= Beginning of Section =
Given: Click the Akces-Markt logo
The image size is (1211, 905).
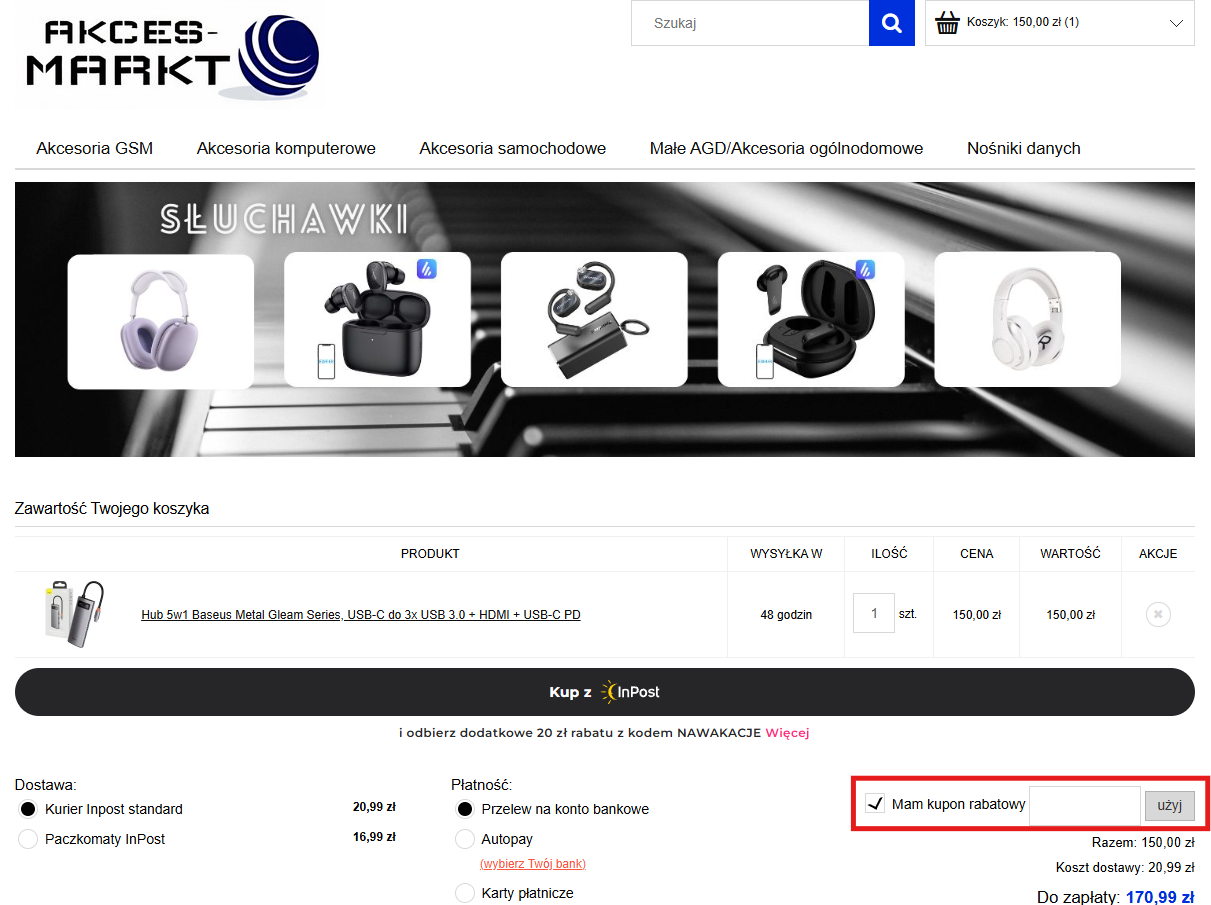Looking at the screenshot, I should point(170,53).
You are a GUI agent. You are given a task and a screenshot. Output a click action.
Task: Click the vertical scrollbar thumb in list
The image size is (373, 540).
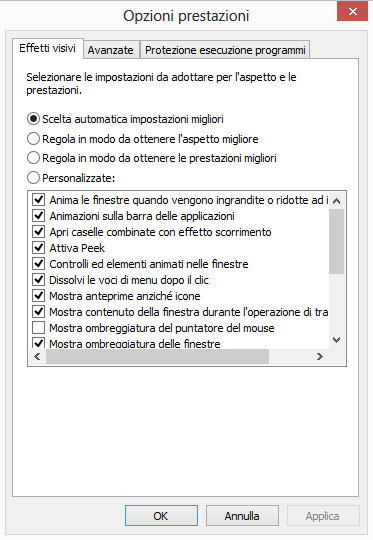[336, 241]
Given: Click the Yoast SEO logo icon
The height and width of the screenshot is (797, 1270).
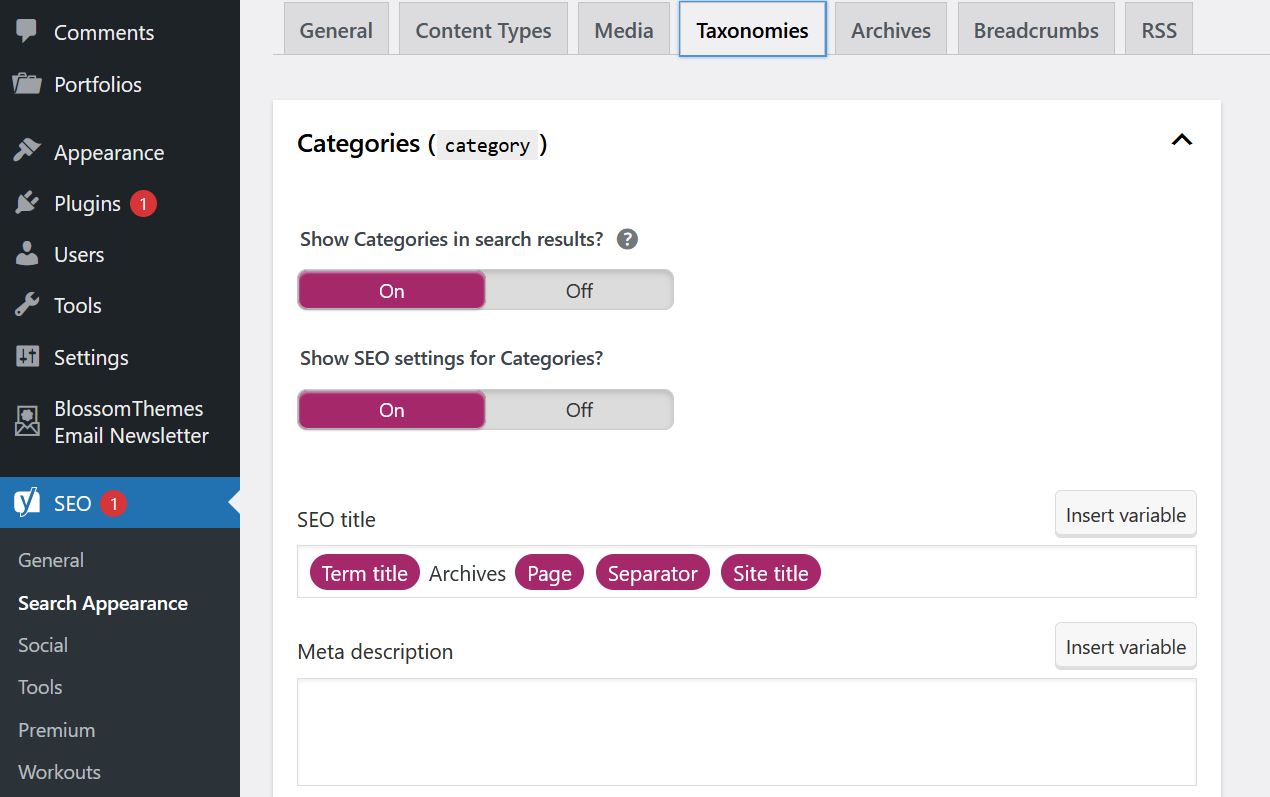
= End of Section =
» **WHAT YOU SHOULD DO**:
Scan the entries above and show each line that contains the word "logo".

» **SOLUTION TO THE EXERCISE**:
Given: Click the Akces-Markt logo
Given: Click the Yoast SEO logo icon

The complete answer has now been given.